Heritage language parents feel this acutely. You are not neglecting your language. You are surrounded by a world that was not designed to support it. That is not your fault. But it does mean you need tools that actively work in your favour — not apps that treat your language as an afterthought.

 

What to look for in a heritage language app

Not all language apps are built the same. Here is what actually matters:

 

  • The target language is the default. Every prompt, instruction, and voiceover should be in your heritage language — not English with a translation option bolted on.
  • Real human voices. Synthetic AI voices are easy to spot and harder for young children to connect with. Look for apps that use native human recordings.
  • Age-appropriate design. Apps built for children aged 2–7 should be calm, simple, and low on stimulation. Flashy animations and reward sounds compete with learning.
  • Variety of activities. Repetition matters, but so does variety. Spelling, counting, colouring, matching — multiple formats keep children engaged across multiple sessions.
  • Teacher approval. If educators trust it, that is a meaningful signal.
  • No English fallback. If your child can switch to English mid-game, they will.

 

Autistic Children Learning

How Parlini Land approaches heritage language learning

Parents who want their children to hear and absorb their heritage language need a place where that language is simply the way things work — not a setting to configure.

 

Parlini Land is a children’s educational app built for ages 3–6 that does exactly that. When you select your language — Irish, Greek, Hindi, Arabic, Polish, Swedish, Spanish, French, German, Italian, or others — every game plays entirely in that language. The voiceovers are real human recordings. There are no AI voices. The design is calm and intentional, without the flashing rewards and high-stimulation effects that pull children away from listening.

 

The app is teacher approved and covers a broad range of activities: tracing numbers, colouring animals, spelling games, counting challenges, flashcards, and more — all delivered in your chosen language. It is not English with your language added. It is your language, from the first tap.

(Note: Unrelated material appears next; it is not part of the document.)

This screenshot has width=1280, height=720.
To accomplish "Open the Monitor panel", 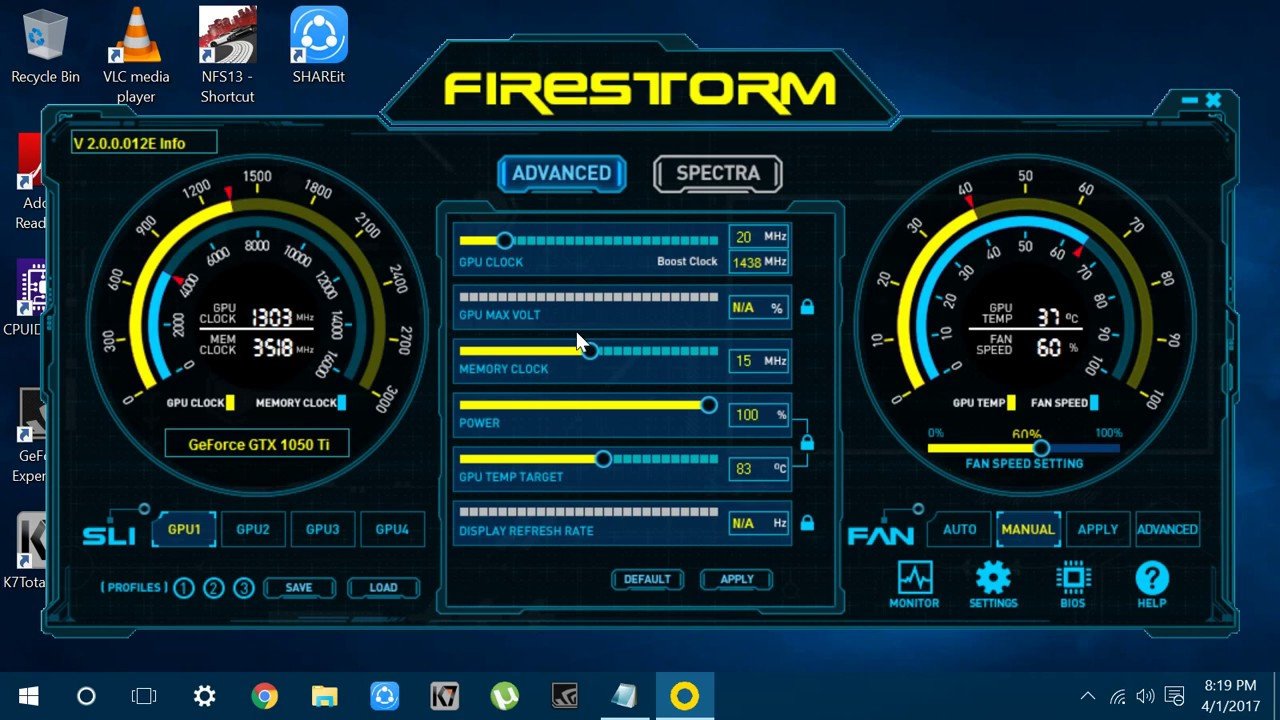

Some Questions You Might Have About What Is a Heritage Language App

What is a heritage language app?

A heritage language app is an educational app designed to help children learn or maintain a language that is spoken at home but is not the dominant language of their school or community. The best ones deliver all content — instructions, voiceovers, prompts — entirely in the heritage language, not in English.

 

What age should a child start using a heritage language app?

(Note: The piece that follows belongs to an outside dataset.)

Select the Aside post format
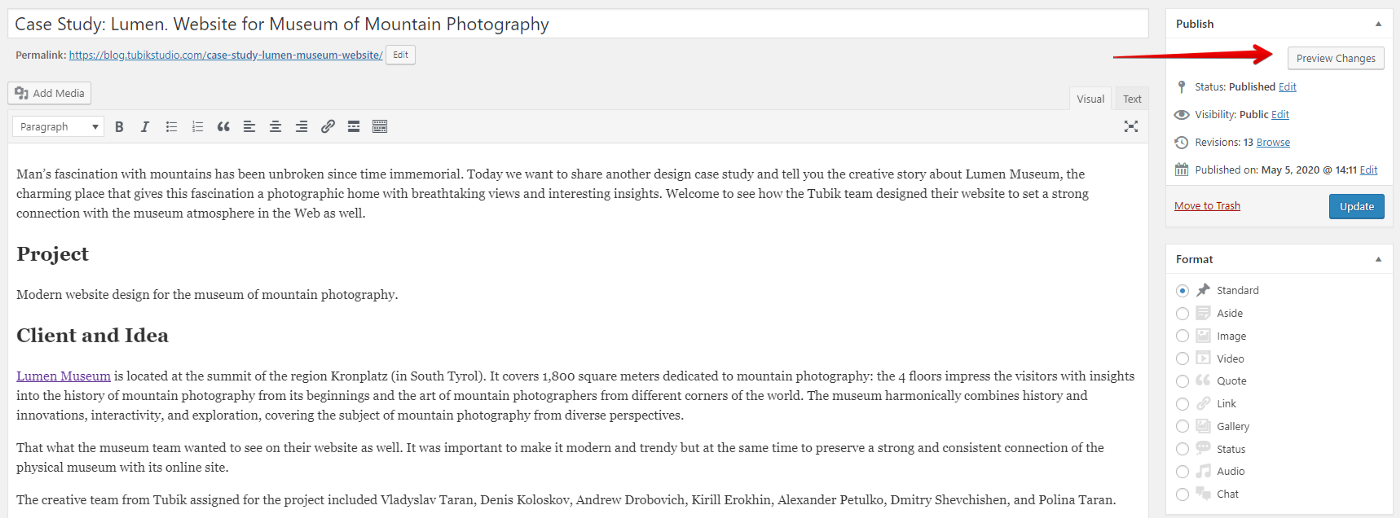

The earlier the better. Language acquisition is easiest before age six, when children’s brains are most receptive to new sounds and patterns. Apps designed for ages 3–6 are a good starting point, but even children aged 2 can benefit from regular exposure to their heritage language through audio and play.

 

Can an app really help maintain a heritage language?

On its own, no. An app works best as part of a broader effort — speaking the language at home, reading books, connecting with the wider community. But a well-designed app adds daily exposure in a format children actually enjoy, which makes it a useful and consistent tool.